Given request: Write out the following lines character for character, leaving nothing out and changing nothing.

'''

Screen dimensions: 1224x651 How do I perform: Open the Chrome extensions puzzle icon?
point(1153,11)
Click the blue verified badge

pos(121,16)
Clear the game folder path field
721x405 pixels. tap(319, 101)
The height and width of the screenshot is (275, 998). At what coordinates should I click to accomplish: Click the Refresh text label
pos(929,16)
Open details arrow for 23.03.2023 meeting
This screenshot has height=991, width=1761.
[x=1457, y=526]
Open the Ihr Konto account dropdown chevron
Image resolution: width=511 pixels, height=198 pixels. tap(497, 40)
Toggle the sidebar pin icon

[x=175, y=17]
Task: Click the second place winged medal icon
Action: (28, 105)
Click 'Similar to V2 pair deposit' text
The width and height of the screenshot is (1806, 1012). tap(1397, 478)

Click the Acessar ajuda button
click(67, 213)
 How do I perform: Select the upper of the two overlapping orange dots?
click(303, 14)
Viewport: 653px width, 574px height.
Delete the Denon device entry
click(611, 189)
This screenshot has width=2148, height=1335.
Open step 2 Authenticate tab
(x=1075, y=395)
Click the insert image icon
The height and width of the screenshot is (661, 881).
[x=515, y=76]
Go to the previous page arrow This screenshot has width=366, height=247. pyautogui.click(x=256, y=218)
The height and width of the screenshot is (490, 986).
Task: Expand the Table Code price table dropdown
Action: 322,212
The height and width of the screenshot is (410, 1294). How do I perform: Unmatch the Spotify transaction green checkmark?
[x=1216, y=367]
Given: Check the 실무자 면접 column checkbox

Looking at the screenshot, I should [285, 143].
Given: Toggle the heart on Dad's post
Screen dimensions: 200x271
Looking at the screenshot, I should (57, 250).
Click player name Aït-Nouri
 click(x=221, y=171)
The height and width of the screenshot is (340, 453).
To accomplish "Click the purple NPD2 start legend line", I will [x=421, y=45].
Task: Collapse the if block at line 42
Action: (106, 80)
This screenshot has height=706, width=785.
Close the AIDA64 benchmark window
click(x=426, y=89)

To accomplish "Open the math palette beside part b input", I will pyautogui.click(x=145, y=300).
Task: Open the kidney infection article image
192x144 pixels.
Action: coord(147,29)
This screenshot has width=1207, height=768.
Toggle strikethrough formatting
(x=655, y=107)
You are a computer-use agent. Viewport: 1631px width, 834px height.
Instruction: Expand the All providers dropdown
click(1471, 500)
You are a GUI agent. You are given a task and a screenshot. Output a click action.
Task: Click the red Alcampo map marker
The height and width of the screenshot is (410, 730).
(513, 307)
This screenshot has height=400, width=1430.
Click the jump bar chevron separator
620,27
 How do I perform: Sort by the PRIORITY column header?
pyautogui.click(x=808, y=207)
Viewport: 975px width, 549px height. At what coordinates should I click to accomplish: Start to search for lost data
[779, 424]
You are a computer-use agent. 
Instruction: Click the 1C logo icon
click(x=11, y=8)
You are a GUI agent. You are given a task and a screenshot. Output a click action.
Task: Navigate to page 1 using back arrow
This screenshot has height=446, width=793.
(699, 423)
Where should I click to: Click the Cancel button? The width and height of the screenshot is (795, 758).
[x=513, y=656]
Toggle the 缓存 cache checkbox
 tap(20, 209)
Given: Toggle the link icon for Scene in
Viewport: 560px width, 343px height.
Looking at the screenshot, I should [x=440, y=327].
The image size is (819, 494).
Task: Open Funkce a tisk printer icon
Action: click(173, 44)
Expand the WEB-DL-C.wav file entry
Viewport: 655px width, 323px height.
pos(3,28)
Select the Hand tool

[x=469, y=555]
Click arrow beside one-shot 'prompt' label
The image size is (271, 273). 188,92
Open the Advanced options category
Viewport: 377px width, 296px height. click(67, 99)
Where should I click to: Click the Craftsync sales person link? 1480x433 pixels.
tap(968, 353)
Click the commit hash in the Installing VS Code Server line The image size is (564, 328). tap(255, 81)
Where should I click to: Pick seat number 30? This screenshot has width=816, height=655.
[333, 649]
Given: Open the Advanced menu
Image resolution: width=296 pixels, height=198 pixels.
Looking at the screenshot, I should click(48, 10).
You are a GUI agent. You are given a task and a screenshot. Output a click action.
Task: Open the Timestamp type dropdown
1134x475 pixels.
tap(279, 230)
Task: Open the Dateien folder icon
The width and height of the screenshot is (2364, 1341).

'''

Written response:
Screen dimensions: 1224x651 How do I perform: Open the Chrome extensions puzzle icon?
point(1153,11)
Click the blue verified badge

pos(121,16)
Clear the game folder path field
721x405 pixels. tap(319, 101)
The height and width of the screenshot is (275, 998). At what coordinates should I click to accomplish: Click the Refresh text label
pos(929,16)
Open details arrow for 23.03.2023 meeting
This screenshot has height=991, width=1761.
[x=1457, y=526]
Open the Ihr Konto account dropdown chevron
Image resolution: width=511 pixels, height=198 pixels. tap(497, 40)
Toggle the sidebar pin icon

[x=175, y=17]
Task: Click the second place winged medal icon
Action: (28, 105)
Click 'Similar to V2 pair deposit' text
The width and height of the screenshot is (1806, 1012). tap(1397, 478)

Click the Acessar ajuda button
click(67, 213)
 How do I perform: Select the upper of the two overlapping orange dots?
click(303, 14)
Viewport: 653px width, 574px height.
Delete the Denon device entry
click(611, 189)
This screenshot has width=2148, height=1335.
Open step 2 Authenticate tab
(x=1075, y=395)
Click the insert image icon
The height and width of the screenshot is (661, 881).
[x=515, y=76]
Go to the previous page arrow This screenshot has width=366, height=247. pyautogui.click(x=256, y=218)
The height and width of the screenshot is (490, 986).
Task: Expand the Table Code price table dropdown
Action: 322,212
The height and width of the screenshot is (410, 1294). How do I perform: Unmatch the Spotify transaction green checkmark?
[x=1216, y=367]
Given: Check the 실무자 면접 column checkbox

Looking at the screenshot, I should [285, 143].
Given: Toggle the heart on Dad's post
Screen dimensions: 200x271
Looking at the screenshot, I should (57, 250).
Click player name Aït-Nouri
 click(x=221, y=171)
The height and width of the screenshot is (340, 453).
To accomplish "Click the purple NPD2 start legend line", I will [x=421, y=45].
Task: Collapse the if block at line 42
Action: (106, 80)
This screenshot has height=706, width=785.
Close the AIDA64 benchmark window
click(x=426, y=89)

To accomplish "Open the math palette beside part b input", I will pyautogui.click(x=145, y=300).
Task: Open the kidney infection article image
192x144 pixels.
Action: coord(147,29)
This screenshot has width=1207, height=768.
Toggle strikethrough formatting
(x=655, y=107)
You are a computer-use agent. Viewport: 1631px width, 834px height.
Instruction: Expand the All providers dropdown
click(1471, 500)
You are a GUI agent. You are given a task and a screenshot. Output a click action.
Task: Click the red Alcampo map marker
The height and width of the screenshot is (410, 730).
(513, 307)
This screenshot has height=400, width=1430.
Click the jump bar chevron separator
620,27
 How do I perform: Sort by the PRIORITY column header?
pyautogui.click(x=808, y=207)
Viewport: 975px width, 549px height. At what coordinates should I click to accomplish: Start to search for lost data
[779, 424]
You are a computer-use agent. 
Instruction: Click the 1C logo icon
click(x=11, y=8)
You are a GUI agent. You are given a task and a screenshot. Output a click action.
Task: Navigate to page 1 using back arrow
This screenshot has height=446, width=793.
(699, 423)
Where should I click to: Click the Cancel button? The width and height of the screenshot is (795, 758).
[x=513, y=656]
Toggle the 缓存 cache checkbox
 tap(20, 209)
Given: Toggle the link icon for Scene in
Viewport: 560px width, 343px height.
Looking at the screenshot, I should [x=440, y=327].
The image size is (819, 494).
Task: Open Funkce a tisk printer icon
Action: click(173, 44)
Expand the WEB-DL-C.wav file entry
Viewport: 655px width, 323px height.
pos(3,28)
Select the Hand tool

[x=469, y=555]
Click arrow beside one-shot 'prompt' label
The image size is (271, 273). 188,92
Open the Advanced options category
Viewport: 377px width, 296px height. click(67, 99)
Where should I click to: Click the Craftsync sales person link? 1480x433 pixels.
tap(968, 353)
Click the commit hash in the Installing VS Code Server line The image size is (564, 328). tap(255, 81)
Where should I click to: Pick seat number 30? This screenshot has width=816, height=655.
[333, 649]
Given: Open the Advanced menu
Image resolution: width=296 pixels, height=198 pixels.
Looking at the screenshot, I should click(48, 10).
You are a GUI agent. You are given a task and a screenshot. Output a click action.
Task: Open the Timestamp type dropdown
1134x475 pixels.
tap(279, 230)
Task: Open the Dateien folder icon
The width and height of the screenshot is (2364, 1341).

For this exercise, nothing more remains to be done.